Pour les coureurs, c’est la promesse d’une foulée plus ferme avec le retour triomphal des trottoirs. Bien sûr, se réjouir trop tôt est un leurre… mais pour une certaine coureuse anonyme, apparemment, la frustration d’une saison trop blanche était si grande que ma présence sur sa trajectoire était le flocon de trop.
« Câlisse, il aurait pu attendre » a-t-elle déclaré à haute voix, pour que « il » comprenne bien le message. Eh bien, « il » va vous expliquer le contexte.
Pour « sa », euh pardon, ma défense, ma vieille maison bicentenaire avait besoin d’un coup de pelle à toit pour se remettre de la double portion de neige tombée du ciel. Je déteste déneiger, mais cette fois-ci, ce n’était pas une option. Entre le toit-pas-assez-en pente en arrière, qu’il a fallu dégager deux fois, et les blocs de glace se décrochant de la tôle de la galerie en bordure de trottoir, il y avait danger. Pour l’arrière, ce sont les infiltrations d’eau qui sont à craindre. En avant, on parle plutôt d’avalanche, fractures et pronostic vital engagé.
C’était un mardi matin. Mon sommeil avait été perturbé par le grondement de la neige et de la glace se fracassant au sol devant chez nous. Heureusement, au beau milieu de la nuit, ce ne sont pas les piétons qui grouillent. En me levant, je constate par la fenêtre que le trottoir est impraticable, complètement obstrué. Par civisme, j’enfile bottes, manteau et mitaines pour nettoyer l’espace public. Mes coups de pelle ne révèleront aucun passant enseveli, mais la taille de blocs de glace me laisse pantois : certains doivent atteindre la centaine de kilos, des monstres de plus de 10 cm d’épaisseur. Comme le toit n’est pas encore entièrement déneigé, je sors ma longue pelle télescopique pour finir le travail entamé par la gravité, mais de manière contrôlée.

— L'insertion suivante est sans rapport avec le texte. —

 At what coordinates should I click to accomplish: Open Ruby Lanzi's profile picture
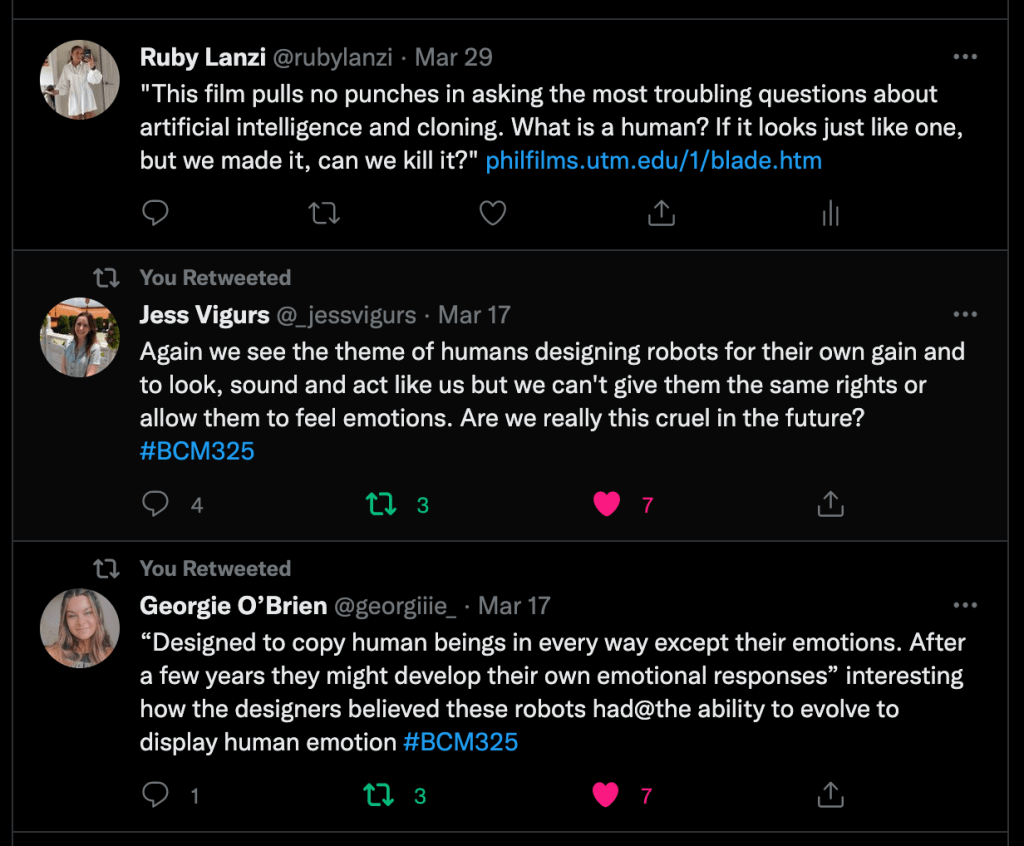[80, 80]
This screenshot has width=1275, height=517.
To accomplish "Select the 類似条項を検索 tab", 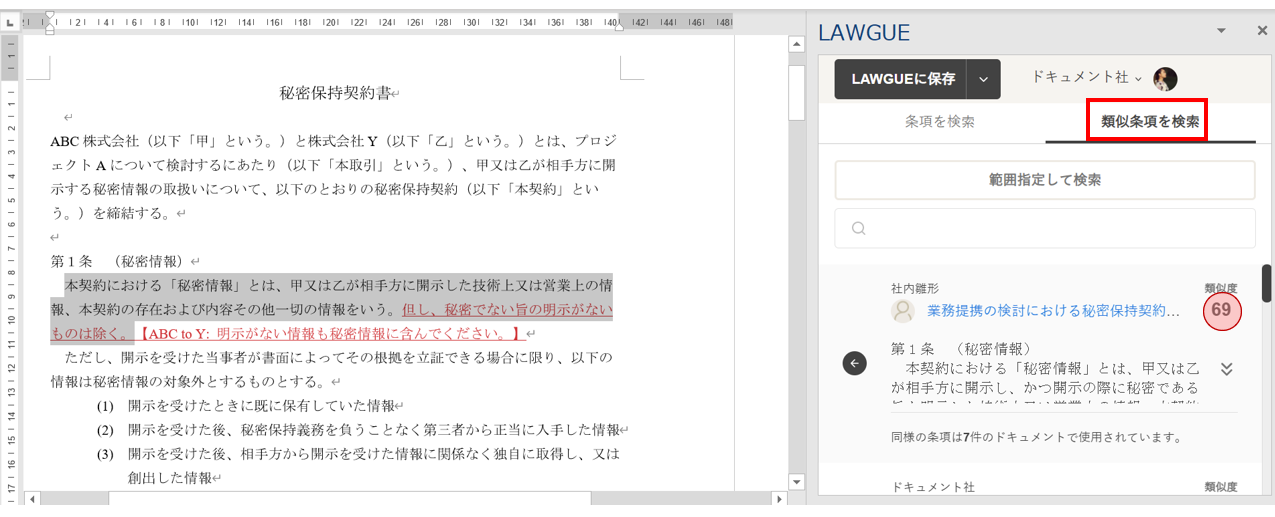I will point(1149,122).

C’est sur ces entrefaites que la jeune madame se présente au pas de course. Le nez en l’air et préoccupé par la possibilité de me prendre une demi-tonne d’eau dure sur la tronche, je ne remarque pas son approche et agite mon outil. Pouf, un peu de neige se retrouve au sol, occultant son trottoir chéri. Pour éviter « il » et son manche dressé, la jeune madame doit dévier légèrement vers la droite, quitter le ciment désormais souillé et s’élancer au-dessus d’une flaque d’eau brunâtre pour poursuivre son exercice dans la rue. L’horreur ! L’affront ! C’en est trop !
« Câlisse, il aurait pu attendre. »
Emportée par son élan qui n’a finalement pas été brisé, elle disparaît rapidement, me laissant seul avec mes réflexions sur l’imbécillité des coureurs qui oublient qu’ils pratiquent un loisir et que leur performance athlétique, très discutable au demeurant, n’impressionne ni n’intéresse personne. Non, jeune madame, le trottoir n’est pas une piste de course. Non, ton entraînement n’est pas plus important que mon toit enneigé. Non, ton prochain chrono ne sera pas un record du monde, ni national, ni provincial, ni même municipal, peu importe la sous catégorie de sexe, d’âge et de poids que tu vises. Et ce ne sera pas à cause de mon zèle à la pelle.
Changer de trottoir, c’est plus facile que de changer d’attitude… Bon vent !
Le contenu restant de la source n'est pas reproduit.